But they wouldn't be Klippel verified.


----------



## MinnesotaStateUniversity (Sep 12, 2012)

subwoofery said:


> Autohifi magazine (german) has given a note of 41 out of 50 for the T3652-S
> For compo:
> Focal KRX2 - 39
> MB Quart PVF 216 - 40
> ...


I need to get a fancy name like yours.

Kevin... with an L

lol


----------



## tyroneshoes (Mar 21, 2006)

swampdonkey said:


> The Rockford distributor here told me that the guy behind the design of these 2 new sets was one of the main guys at Diamond before when they were making the good stuff.


Nah, the diamond hex had Eton woofers and lpq tweeters


----------



## tyroneshoes (Mar 21, 2006)

swampdonkey said:


> The Rockford distributor here told me that the guy behind the design of these 2 new sets was one of the main guys at Diamond before when they were making the good stuff.


Nah, the diamond hex had Eton woofers and lpg tweeters


----------



## rexroadj (Oct 31, 2008)

tyroneshoes said:


> Nah, the diamond hex had Eton woofers and lpg tweeters


Lets simplify it a little more......ETON has there lines made from LPG! Just like a million other companies.
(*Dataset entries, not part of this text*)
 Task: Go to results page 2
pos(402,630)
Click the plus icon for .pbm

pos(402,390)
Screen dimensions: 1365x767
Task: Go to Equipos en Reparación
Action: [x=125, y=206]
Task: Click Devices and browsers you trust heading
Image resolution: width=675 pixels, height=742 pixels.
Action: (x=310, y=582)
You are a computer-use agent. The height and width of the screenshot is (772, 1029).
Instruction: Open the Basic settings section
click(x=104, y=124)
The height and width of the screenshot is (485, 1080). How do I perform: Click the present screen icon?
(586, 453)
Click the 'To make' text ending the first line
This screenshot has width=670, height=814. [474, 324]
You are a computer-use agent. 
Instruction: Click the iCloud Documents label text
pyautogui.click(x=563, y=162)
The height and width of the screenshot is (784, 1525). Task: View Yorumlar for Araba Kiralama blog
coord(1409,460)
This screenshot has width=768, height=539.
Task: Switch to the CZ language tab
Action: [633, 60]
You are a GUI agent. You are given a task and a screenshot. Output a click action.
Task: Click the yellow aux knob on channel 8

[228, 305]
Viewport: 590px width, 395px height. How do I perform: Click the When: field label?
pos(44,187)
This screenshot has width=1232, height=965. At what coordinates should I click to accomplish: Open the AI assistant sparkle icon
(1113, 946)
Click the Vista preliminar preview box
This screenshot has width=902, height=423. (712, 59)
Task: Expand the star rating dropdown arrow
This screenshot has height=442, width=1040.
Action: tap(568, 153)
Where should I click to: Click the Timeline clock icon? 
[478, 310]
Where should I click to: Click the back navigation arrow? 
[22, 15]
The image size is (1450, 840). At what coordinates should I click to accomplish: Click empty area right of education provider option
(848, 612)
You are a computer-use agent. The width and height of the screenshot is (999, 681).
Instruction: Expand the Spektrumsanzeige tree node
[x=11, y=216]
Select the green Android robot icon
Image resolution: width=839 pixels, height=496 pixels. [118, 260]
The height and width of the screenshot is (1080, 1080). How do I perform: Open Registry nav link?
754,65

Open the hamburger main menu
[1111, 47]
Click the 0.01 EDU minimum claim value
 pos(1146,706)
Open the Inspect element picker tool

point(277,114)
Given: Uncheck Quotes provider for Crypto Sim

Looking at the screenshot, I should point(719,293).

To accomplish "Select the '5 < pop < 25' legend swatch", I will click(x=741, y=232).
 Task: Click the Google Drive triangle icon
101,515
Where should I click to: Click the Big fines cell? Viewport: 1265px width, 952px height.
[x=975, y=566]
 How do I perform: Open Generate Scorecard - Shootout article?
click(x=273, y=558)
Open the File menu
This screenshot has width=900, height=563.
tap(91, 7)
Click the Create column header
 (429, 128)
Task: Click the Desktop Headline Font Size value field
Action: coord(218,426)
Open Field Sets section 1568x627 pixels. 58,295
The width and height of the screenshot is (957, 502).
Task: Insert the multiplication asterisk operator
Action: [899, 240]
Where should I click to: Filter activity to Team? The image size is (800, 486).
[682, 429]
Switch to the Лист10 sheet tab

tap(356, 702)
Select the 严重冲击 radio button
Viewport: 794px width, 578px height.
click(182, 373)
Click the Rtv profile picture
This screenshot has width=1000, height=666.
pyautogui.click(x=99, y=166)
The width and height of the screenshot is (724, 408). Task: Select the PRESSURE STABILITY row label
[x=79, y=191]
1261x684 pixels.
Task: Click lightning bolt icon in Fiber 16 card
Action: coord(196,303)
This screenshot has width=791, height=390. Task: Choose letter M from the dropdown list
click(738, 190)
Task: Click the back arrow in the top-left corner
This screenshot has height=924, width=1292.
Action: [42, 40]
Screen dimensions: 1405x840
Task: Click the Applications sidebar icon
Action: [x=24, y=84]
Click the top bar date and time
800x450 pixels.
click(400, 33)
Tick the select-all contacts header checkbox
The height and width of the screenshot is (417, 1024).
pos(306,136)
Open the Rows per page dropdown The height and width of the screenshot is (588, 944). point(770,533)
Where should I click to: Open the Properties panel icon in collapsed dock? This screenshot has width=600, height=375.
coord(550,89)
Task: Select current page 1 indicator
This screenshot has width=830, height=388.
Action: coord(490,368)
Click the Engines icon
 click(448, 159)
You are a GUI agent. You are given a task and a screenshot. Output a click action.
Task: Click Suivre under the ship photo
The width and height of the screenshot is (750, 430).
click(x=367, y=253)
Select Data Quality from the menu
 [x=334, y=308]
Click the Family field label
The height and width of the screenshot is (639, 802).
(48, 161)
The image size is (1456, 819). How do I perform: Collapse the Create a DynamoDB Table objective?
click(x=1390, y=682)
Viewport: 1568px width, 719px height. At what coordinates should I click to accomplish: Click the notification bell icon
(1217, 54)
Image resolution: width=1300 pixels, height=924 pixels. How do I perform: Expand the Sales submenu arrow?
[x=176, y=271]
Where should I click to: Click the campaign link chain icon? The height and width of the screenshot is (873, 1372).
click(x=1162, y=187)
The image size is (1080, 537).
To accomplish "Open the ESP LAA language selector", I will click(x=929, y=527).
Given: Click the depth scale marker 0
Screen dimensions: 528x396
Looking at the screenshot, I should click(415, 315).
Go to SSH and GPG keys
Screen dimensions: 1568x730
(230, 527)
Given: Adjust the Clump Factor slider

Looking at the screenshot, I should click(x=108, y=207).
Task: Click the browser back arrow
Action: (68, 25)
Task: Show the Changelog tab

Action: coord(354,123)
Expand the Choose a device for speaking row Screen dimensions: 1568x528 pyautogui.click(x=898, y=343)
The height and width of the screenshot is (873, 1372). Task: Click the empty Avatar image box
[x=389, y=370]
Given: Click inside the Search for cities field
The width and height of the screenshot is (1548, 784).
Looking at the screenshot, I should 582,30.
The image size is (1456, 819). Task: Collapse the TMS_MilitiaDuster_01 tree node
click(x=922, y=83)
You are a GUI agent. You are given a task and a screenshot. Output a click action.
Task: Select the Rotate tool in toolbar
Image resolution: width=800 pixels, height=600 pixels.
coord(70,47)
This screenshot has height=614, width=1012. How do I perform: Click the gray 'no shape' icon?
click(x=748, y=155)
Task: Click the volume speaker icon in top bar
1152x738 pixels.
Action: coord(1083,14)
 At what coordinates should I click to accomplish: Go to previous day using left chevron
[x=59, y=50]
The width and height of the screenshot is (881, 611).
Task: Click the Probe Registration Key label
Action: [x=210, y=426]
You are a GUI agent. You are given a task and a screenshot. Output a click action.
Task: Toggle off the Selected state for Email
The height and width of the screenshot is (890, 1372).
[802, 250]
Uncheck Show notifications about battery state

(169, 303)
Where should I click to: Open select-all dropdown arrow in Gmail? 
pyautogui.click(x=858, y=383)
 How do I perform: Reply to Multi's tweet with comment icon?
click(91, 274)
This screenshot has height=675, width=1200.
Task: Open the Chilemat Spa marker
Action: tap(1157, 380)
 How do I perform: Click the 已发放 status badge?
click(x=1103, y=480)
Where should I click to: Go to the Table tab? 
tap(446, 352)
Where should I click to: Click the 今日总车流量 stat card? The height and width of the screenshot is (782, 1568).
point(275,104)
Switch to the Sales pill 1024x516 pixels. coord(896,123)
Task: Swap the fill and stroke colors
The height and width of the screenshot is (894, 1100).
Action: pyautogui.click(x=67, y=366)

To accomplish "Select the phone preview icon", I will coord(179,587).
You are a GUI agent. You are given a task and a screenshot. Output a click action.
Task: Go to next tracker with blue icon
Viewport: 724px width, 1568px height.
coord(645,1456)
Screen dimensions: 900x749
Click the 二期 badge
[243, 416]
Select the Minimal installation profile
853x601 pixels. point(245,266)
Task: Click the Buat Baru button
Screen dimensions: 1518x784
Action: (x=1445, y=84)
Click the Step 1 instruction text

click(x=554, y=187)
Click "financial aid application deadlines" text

Sorry if this lets the cat out of the bag.....but it is what it is!


----------



## rexroadj (Oct 31, 2008)

Yes, well aware....... was just over there....got a pretty good first hand lesson of all of it


----------



## swampdonkey (May 9, 2013)

tyroneshoes said:


> Nah, the diamond hex had Eton woofers and lpg tweeters


Very good, and this was one of the guys that made it happen.


----------



## rexroadj (Oct 31, 2008)

cajunner said:


> and don't make me have to tell you again!
> 
> 
> 
> ...


I'm not sure if its ok to talk about yet? I'll have to ask because what I was doing over there has since fallen through...Its a VERY long story LOL.....


----------



## D-Bass (Apr 27, 2012)

swampdonkey said:


> The Rockford distributor here told me that the guy behind the design of these 2 new sets was one of the main guys at Diamond before when they were making the good stuff.



We were told the exact same thing.:worried:


----------